■ Short problem:
Copy the items below word for word, from the line containing "At what coordinates" through the line containing "(x=506, y=79)", both lines included.
━━━ Extracted material ━━━
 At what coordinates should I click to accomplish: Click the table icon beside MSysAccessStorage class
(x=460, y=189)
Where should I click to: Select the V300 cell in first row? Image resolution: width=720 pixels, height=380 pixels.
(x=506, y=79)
━━━
━━━ Extracted material ━━━
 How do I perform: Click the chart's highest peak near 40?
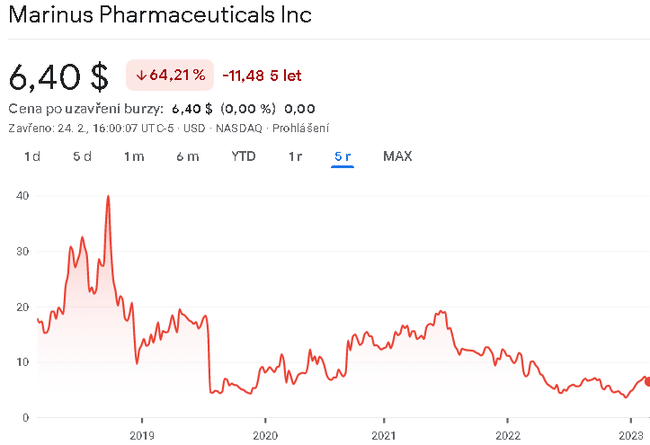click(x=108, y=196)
━━━
■ The result:
 At what coordinates should I click to accomplish: Click the table icon beside MSysAccessStorage class
(x=460, y=189)
Where should I click to: Select the V300 cell in first row? Image resolution: width=720 pixels, height=380 pixels.
(x=506, y=79)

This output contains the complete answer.